The course started with the discussion of today’s work culture and how it has evolved. Since I had worked for 3 years before joining the course, I could relate to most of it. My Mother has been working in the same school for more than 15 years now even though she had better opportunities. The only issue I have with the millennials is the lack of Loyalty to the Organization. But, this is actually fostered by the Organizations themselves by paying an outsider significantly more than a current employee with similar credentials.

Next came the RBS- Reflected Best Self. I failed trying to get a written feedback from my friends and colleagues. So, I used the note I had got from my Project Leader Jananee before I left my Organization to write most of my profile. The one thing I didn’t realize about myself was the level of Enthusiasm I had, even in not-so-good situations. I did prepare a rough RBS profile but was reluctant to meet Prof to discuss about it which brings us to the next topic of Personalities. I had considered myself an Extrovert  since I don’t have a problem with Public speaking or mingling with people. But only after this course did I know what Extroversion and Introversion meant. I came to know that it has to do with more the mindset of a person rather than his skill/ability to communicate well. I realized that I was more an Introvert than an Extrovert which was evident when I found it difficult to overcome my reluctance to share my opinions and questions in the class or meet the Prof personally. My MBTI was in the borders except for a high ‘P’(as in Perceiving). Now this can mean two things, either I do not have a distinct Personality or I don’t know about myself. Since I had concluded that I’m an introvert, I should know about myself, right? ..Anyway.. lets move on.

Snapshot of the note from Jananee
The “last lecture” video was very inspiring. How can I guy who knows he is going to die have such a positive attitude. But then I realized that how can a boring and monotonous life give someone a positive attitude, there is simply no need for it. Only when you are oppressed and pushed to a corner, can you develop such an attitude. The other video which was inspiring was the “Narayanan Krishnan” video, He is from my hometown and I remembered that he came to my school once. Rather than promising myself I would do something like this in the future, I donated a small amount to the trust right after the class got over. As thalaivar says, “If you want to do good, do it immediately, before you can change your mind”.
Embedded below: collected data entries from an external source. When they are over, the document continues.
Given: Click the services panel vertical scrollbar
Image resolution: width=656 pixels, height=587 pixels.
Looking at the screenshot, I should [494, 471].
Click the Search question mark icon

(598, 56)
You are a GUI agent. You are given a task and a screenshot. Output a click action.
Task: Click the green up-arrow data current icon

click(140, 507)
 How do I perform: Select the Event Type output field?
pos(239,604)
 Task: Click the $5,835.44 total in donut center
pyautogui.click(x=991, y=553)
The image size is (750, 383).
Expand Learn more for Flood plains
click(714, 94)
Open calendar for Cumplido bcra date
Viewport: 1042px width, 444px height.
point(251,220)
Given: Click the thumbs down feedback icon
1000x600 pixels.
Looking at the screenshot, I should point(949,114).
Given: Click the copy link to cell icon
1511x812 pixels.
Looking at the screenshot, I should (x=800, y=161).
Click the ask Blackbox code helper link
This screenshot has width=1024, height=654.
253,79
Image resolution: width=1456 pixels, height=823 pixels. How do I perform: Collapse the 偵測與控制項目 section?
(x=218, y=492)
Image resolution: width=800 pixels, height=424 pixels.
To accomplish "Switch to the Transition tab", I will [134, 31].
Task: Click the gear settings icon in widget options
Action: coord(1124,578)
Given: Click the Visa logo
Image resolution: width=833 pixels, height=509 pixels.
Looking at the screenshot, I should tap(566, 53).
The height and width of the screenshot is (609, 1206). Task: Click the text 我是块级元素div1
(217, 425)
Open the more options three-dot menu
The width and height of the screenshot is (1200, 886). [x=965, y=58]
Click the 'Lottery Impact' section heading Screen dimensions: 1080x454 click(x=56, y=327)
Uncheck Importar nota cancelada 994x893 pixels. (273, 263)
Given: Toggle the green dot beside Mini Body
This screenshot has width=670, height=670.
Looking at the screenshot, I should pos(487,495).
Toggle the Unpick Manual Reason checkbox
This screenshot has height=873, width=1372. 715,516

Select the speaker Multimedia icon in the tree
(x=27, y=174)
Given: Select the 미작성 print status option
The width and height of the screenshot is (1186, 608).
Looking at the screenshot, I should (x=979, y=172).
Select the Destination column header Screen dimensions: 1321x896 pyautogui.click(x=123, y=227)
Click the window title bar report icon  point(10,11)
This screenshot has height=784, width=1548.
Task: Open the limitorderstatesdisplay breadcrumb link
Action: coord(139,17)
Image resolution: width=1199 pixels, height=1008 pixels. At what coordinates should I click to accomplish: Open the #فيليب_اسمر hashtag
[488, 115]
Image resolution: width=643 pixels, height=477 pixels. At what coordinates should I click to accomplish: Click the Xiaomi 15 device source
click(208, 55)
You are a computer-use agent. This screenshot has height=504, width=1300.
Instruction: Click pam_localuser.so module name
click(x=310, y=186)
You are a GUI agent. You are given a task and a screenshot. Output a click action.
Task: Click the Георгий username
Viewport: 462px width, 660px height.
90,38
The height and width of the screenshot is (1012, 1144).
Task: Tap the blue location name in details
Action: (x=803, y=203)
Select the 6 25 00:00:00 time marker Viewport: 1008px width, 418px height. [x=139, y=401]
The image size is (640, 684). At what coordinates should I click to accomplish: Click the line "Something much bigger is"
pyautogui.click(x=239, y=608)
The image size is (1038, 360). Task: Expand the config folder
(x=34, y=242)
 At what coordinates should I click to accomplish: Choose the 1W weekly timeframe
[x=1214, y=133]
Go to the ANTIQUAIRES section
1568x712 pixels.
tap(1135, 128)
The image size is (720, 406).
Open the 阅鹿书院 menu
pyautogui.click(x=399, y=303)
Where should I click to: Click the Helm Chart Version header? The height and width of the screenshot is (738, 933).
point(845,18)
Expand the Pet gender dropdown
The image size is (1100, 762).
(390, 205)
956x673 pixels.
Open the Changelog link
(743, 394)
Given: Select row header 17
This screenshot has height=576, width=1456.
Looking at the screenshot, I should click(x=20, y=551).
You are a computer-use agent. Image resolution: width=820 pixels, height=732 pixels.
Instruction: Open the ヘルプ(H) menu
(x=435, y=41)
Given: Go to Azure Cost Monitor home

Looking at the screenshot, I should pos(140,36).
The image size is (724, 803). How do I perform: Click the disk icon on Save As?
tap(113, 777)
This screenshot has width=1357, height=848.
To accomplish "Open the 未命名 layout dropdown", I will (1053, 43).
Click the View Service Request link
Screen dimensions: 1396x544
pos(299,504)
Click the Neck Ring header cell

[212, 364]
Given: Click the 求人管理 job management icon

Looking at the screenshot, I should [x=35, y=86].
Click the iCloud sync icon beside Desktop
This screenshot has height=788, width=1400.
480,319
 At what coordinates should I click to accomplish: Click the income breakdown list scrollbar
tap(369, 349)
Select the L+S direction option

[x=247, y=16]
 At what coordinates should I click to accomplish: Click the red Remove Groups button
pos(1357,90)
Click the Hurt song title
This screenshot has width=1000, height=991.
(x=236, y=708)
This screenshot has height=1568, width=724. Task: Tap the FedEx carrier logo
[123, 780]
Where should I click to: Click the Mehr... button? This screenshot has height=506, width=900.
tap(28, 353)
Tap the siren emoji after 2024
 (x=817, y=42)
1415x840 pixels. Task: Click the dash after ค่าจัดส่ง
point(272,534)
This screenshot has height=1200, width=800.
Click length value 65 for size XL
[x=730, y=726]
Next came Ethics. Prof gave us a surprise quiz and walked out of the class. Most of us, including me tried to copy from neighbours. Only later did we come to know that it was an experiment/demo to teach us Ethics. Right now I remember nothing else about that class except for this demo. It was that impactful and totally unexpected. Though I did copy in the subsequent DAA quiz, I had a slight guilt feeling this time. Most of the times we tend to do such things not because we want it badly, but its easy to do so. I didn’t want grades badly, I would have studied harder then.. I copied because it was easy to do so.. And as mentioned by many in the class, it gives you short term benefits but refraining can give you benefits in the longer run.

I was most attentive during the Motivation class, since it was going to be the last lecture of the course. I liked the Expectant theory, it was more rational. But, suppose the ‘Personal Goal’ is small(like as in getting a good job). Your motivation gets satiated as soon as it is achieved and suppose if it is big(as in serving humanity). Your motivation might not be strong as rewards not very quantifiable. I think the best way to be motivated is to be motivated for no reason (if that’s even possible). About the purpose of life, Like most would admit, I don’t really know what my real passion is. But I’m only 25, and ‘worrying’ about the ‘purpose of life’ can only be detrimental to my life. As Thalaivar says, “You have to be patient till you get your calling”. I believe it will come one day and I will have the courage to pursue it.

Some spoilers.. We had to present Movie analysis based on IDIO concepts. Many of the teams chose movies which had office/work situations. I believe the motive of the exercise was to identify and analyze IDIO concepts in real life like situations. The final exam- some of the questions were purely memory based such as “Give the inhibitors and enablers for Creativity”- A memory based question on Creativity?

At times I wondered, what is the purpose of this course? Is it to make everyone behave in an acceptable/correct manner? Some kind of regressing towards the mean? NO. I believe it’s more about becoming aware of your own behavior. Nobody can teach someone to change her behavior.

Thank You Prof Viji for making us aware. It’s now upon us.